Angiotensin mediates its effects through two receptors. The AT-1 receptor mediates the vasoconstrictive and aldosterone stimulating effects of angiotensin II. The action of angiotensin II at the AT-2 receptor tends to antagonize the pressor effects of the AT-1 receptor.

  • angiotensin Receptor Blockers (ARB) specifically block the action of angiotensin II at the AT-1 receptor.
  • the antihypertensive efficacy of ARBs (e.g. Losartan) appears to be equal to that of atenolol or ACE inhibitors; ARBs and thiazide diuretics may be combined, resulting in additive hypotensive effects. The combination of an ACE inhibitor and an angiotensin II receptor antagonist is unlikely to have an additive effect.
  • there is a lower incidence of cough in patients taking ARBS as compared to patients taking ACE inhibitors
    • owing to their receptor selectivity for the AT-1 receptor, and their lack of potentiation of bradykinin and possibly other vasoactive peptides, cough and angio-oedema are much less likely to occur than with ACE inhibitors (2)
  • there is evidence that ARBs are renoprotective in patients with type 2 diabetes mellitus and nephropathy. This effect was beyond that attributable to blood pressure control (2,3)
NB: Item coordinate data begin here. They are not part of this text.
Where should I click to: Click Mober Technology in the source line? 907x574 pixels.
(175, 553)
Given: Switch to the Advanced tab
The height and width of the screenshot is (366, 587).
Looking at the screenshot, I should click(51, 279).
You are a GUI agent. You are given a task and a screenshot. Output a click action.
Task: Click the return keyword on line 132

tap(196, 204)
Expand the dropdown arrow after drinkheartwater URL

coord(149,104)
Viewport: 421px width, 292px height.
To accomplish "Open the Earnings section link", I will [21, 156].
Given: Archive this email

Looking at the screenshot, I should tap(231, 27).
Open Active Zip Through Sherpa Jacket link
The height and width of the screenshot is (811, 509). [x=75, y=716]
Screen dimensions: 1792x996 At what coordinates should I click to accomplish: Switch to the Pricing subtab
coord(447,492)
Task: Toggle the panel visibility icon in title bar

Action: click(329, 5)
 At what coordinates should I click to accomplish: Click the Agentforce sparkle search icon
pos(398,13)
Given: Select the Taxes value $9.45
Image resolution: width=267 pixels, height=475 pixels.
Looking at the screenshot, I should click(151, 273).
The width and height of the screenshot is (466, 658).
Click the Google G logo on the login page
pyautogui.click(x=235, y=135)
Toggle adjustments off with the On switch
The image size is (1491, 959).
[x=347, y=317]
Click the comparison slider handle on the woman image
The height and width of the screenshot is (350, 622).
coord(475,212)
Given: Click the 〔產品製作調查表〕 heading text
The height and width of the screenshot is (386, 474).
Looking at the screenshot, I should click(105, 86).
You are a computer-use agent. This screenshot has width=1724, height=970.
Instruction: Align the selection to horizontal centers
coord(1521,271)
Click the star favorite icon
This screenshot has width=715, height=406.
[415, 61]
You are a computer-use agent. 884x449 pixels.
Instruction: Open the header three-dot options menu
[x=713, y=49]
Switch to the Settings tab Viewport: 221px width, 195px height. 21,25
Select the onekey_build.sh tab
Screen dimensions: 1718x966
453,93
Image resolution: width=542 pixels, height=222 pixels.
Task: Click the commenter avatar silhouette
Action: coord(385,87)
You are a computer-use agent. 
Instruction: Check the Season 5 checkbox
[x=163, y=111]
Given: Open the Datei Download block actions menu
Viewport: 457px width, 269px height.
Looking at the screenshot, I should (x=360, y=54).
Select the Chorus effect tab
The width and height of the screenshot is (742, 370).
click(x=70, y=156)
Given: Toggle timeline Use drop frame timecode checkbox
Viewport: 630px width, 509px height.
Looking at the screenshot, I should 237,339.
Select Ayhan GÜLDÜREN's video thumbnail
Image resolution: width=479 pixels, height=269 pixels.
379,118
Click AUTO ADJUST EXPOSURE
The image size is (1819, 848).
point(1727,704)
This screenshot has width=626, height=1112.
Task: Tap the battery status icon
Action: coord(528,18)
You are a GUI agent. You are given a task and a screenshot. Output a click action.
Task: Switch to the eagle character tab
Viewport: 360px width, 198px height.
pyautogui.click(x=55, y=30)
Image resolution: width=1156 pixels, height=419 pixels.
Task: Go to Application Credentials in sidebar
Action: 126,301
It had been stated that the clearest indication for use of angiotensin-II-receptor antagonists was in patients among whom coughing has limited the use of ACE inhibitors, but for whom blockade of the renin-angiotensin system offers particular benefit (5). However the British Hypertension Society have included both ARBs and ACE inhibitors in the step 1 of their A/CD guideline of blood pressure management (2).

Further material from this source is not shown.